-- START Text section --

- Friendship Amid Frenzy: The Correspondence of Kamel Daoud and Adam Shatz
A few days ago, a Tunisian friend sent me an op-ed that had appeared in Le Monde. The text bore the signatures of a number of academics I know. These academics are a bit bien-pensant* I admit, but even so they are not your enemies—at least they ought not to be your enemies. The tone of their letter bothered me. I didn’t appreciate its style of public denunciation, which, in its leftist puritanism, reminded me of the Soviet-era excommunications. And you must know that as your friend, I wouldn’t sign such a letter against you, even though I do not at all share the opinions that you expressed in your article in Le Monde and shortly thereafter repeated, even more vigorously it seems to me, in your editorial in The New York Times.
It is very difficult for me to imagine that you could really believe what you wrote. This was not the Kamel Daoud I know, and whom I profiled in a long article for the Times Magazine. When I was in Oran, we spoke at length about the problems of sexuality in the Arab-Islamic world. But we also spoke of the ambiguities of “culture” (a word that I dislike); for example, the fact that veiled women are sometimes among the most sexually emancipated. In your recent writings, it’s as though all the ambiguities that we discussed so extensively, and which you, more than anyone, could analyze in all their nuance, had disappeared. What’s more, you did this in publications read by Western audiences who will find in your writing little more than a confirmation of their own prejudices and preconceptions.

-- END Text section --
-- START Dataset excerpt --

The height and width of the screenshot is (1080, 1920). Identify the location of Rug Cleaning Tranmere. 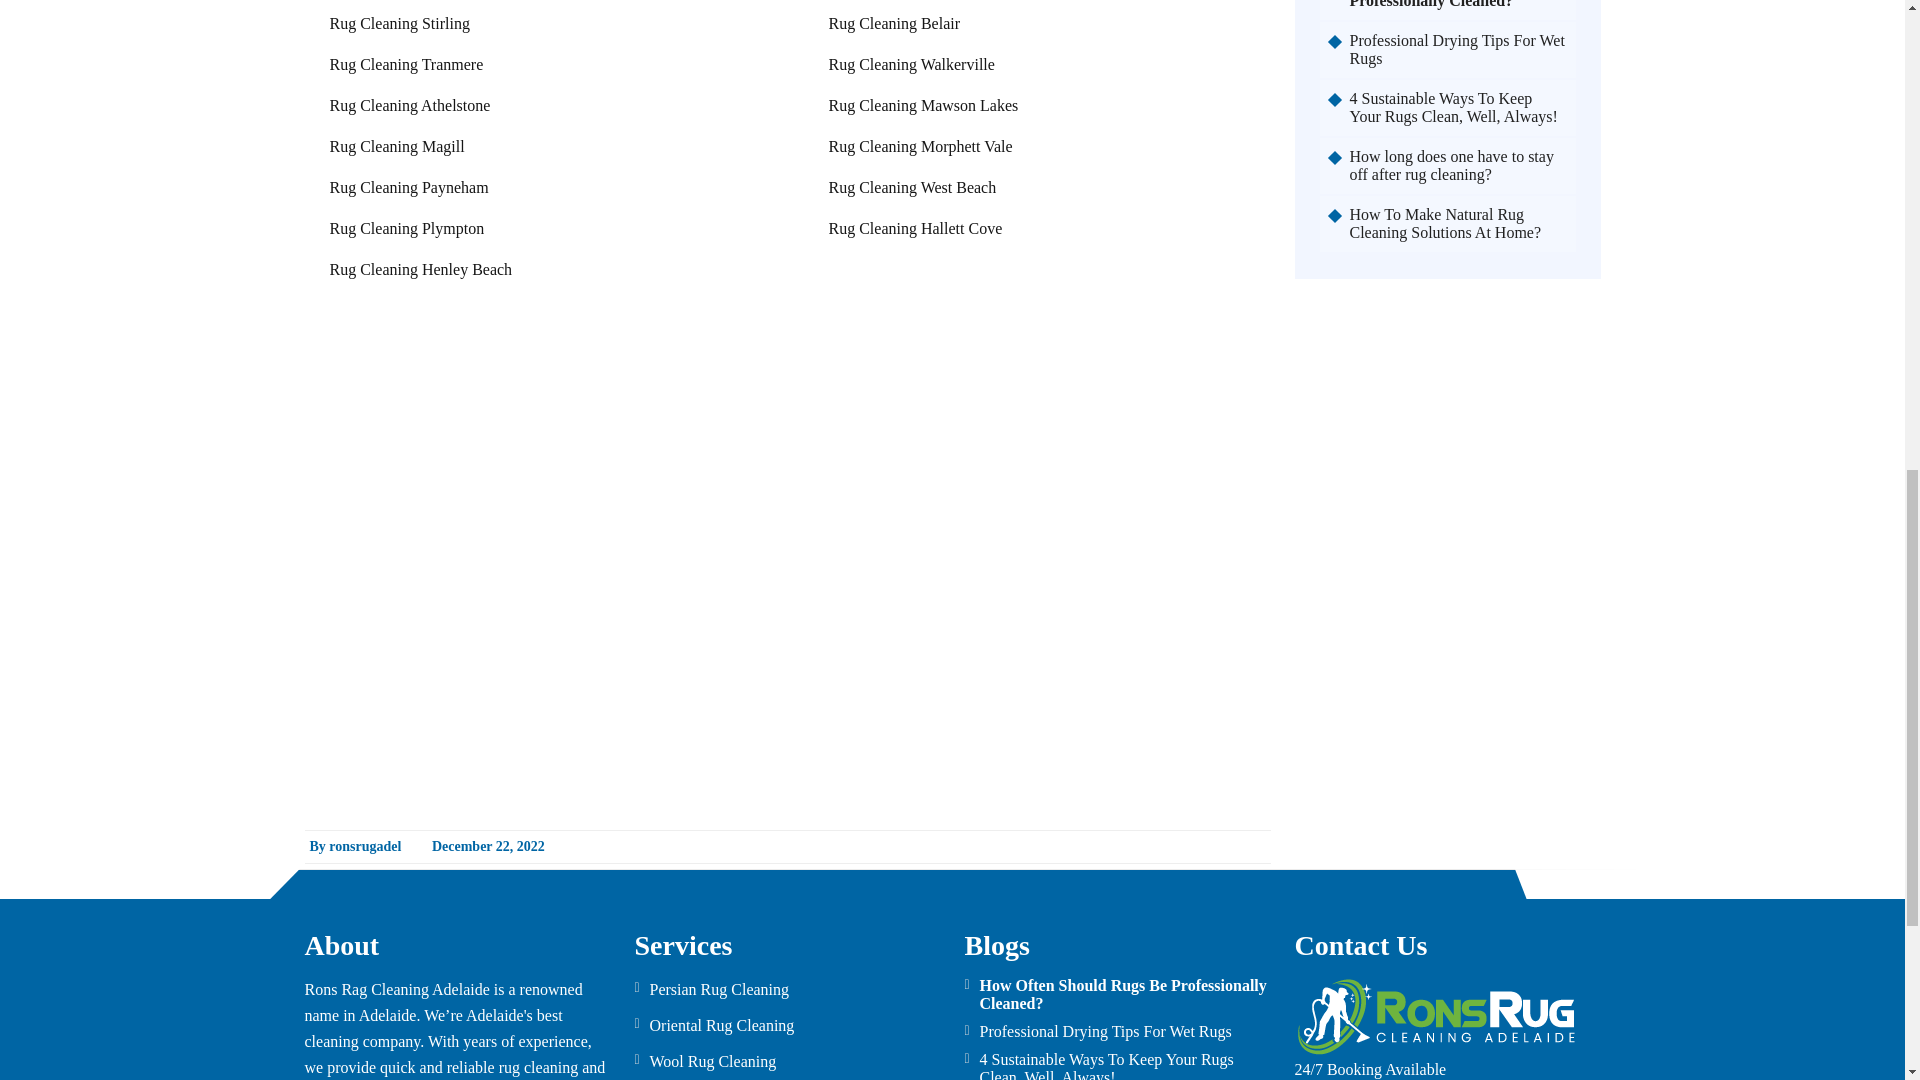
(406, 64).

-- END Dataset excerpt --

*Tasks to complete*:
- a) Reproduce verbatim the passage of the letter to Kamel Daoud, starting at "- Friendship Amid" and ending at "New York Times.".
- b) Extend the letter to Kamel Daoud onward from its final sentence.

*Responses per task*:
- a)
- Friendship Amid Frenzy: The Correspondence of Kamel Daoud and Adam Shatz
A few days ago, a Tunisian friend sent me an op-ed that had appeared in Le Monde. The text bore the signatures of a number of academics I know. These academics are a bit bien-pensant* I admit, but even so they are not your enemies—at least they ought not to be your enemies. The tone of their letter bothered me. I didn’t appreciate its style of public denunciation, which, in its leftist puritanism, reminded me of the Soviet-era excommunications. And you must know that as your friend, I wouldn’t sign such a letter against you, even though I do not at all share the opinions that you expressed in your article in Le Monde and shortly thereafter repeated, even more vigorously it seems to me, in your editorial in The New York Times.

- b)
I’m not saying you’re doing it on purpose, or even that you’re playing the game of the “imperialists.” I’m not accusing you of anything. Except perhaps of not thinking and of falling into strange and potentially dangerous traps—for example, the idea that there is a direct relationship between what happened in Cologne and Islamism, or even Islam itself.
I would remind you that several years ago a similar thing happened—not of the same magnitude, but it happened nonetheless—at the Puerto Rican Day Parade in New York City. The Puerto Ricans who molested women in the street were not under the influence of Islam but rather of alcohol. … Without any evidence that it was “Islam” that drove the behavior of the men in Cologne, it seems curious to me to put forth such propositions and to suggest that this “illness” is threatening Europe. … In her classic book, Illness as Metaphor, Susan Sontag demonstrated that this concept of “illness” has a somewhat dark history, often tied to fascism. Jews, as you well know, were themselves considered a strain of illness; and European anti-Semites in the 19th century, at the very moment of emancipation, were extremely preoccupied with the sexual customs of Jews and with the dominance of Jewish men over women … the echoes of this obsession make me uneasy.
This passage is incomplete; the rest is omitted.